Item-finding records

● ● ● ●

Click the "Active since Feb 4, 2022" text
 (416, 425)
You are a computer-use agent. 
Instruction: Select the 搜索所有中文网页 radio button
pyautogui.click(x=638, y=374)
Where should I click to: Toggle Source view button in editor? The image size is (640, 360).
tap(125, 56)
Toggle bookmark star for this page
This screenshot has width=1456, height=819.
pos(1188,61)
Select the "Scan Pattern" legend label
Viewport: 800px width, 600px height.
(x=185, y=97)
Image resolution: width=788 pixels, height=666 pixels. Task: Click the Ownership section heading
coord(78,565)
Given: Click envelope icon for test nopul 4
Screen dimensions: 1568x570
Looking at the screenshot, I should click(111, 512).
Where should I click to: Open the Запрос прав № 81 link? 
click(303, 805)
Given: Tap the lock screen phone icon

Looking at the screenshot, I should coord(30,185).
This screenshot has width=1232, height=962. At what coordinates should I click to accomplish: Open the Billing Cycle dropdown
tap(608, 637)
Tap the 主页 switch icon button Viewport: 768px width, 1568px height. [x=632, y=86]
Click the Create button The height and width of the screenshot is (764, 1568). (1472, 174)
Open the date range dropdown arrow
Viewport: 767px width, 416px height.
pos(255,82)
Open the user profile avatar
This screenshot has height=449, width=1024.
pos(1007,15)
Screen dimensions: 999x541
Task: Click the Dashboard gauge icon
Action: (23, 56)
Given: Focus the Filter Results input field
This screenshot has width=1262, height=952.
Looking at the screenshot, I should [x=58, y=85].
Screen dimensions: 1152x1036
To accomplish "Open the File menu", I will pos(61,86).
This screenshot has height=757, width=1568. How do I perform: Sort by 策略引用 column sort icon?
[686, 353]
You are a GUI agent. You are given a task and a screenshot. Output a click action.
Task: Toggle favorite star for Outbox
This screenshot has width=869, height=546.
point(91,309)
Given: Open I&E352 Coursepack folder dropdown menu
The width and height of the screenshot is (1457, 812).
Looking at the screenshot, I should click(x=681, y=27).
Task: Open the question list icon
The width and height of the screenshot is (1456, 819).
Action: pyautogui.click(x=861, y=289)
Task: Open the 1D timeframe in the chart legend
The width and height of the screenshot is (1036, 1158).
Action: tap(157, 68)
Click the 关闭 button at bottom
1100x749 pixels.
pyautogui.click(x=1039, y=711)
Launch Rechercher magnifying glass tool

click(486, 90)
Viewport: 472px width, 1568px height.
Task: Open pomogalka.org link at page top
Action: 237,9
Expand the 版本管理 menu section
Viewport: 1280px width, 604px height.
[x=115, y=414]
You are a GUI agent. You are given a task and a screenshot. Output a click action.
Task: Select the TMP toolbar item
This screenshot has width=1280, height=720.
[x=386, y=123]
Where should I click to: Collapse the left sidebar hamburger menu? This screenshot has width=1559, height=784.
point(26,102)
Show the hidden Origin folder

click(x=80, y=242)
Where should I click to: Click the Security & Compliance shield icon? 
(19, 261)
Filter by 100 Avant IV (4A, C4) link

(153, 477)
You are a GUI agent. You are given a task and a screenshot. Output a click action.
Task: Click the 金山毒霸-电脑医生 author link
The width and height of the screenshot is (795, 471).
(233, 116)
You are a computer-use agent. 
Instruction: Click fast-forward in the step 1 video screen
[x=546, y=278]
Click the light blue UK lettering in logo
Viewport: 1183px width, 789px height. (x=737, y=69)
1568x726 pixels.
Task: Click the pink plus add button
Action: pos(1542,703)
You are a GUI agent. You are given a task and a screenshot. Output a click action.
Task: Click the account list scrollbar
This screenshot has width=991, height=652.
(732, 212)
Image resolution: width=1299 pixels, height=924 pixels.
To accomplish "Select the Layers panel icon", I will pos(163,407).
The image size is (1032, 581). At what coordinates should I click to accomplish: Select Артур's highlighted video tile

● ● ● ●

_TO DO_
Output the lines above as a numbered list, from the line with "Given: Open I&E352" to the line with "Action: pyautogui.click(x=861, y=289)", both included. Leave out any blank lines.

_FINISHED ANSWER_
1. Given: Open I&E352 Coursepack folder dropdown menu
2. The width and height of the screenshot is (1457, 812).
3. Looking at the screenshot, I should click(x=681, y=27).
4. Task: Open the question list icon
5. The width and height of the screenshot is (1456, 819).
6. Action: pyautogui.click(x=861, y=289)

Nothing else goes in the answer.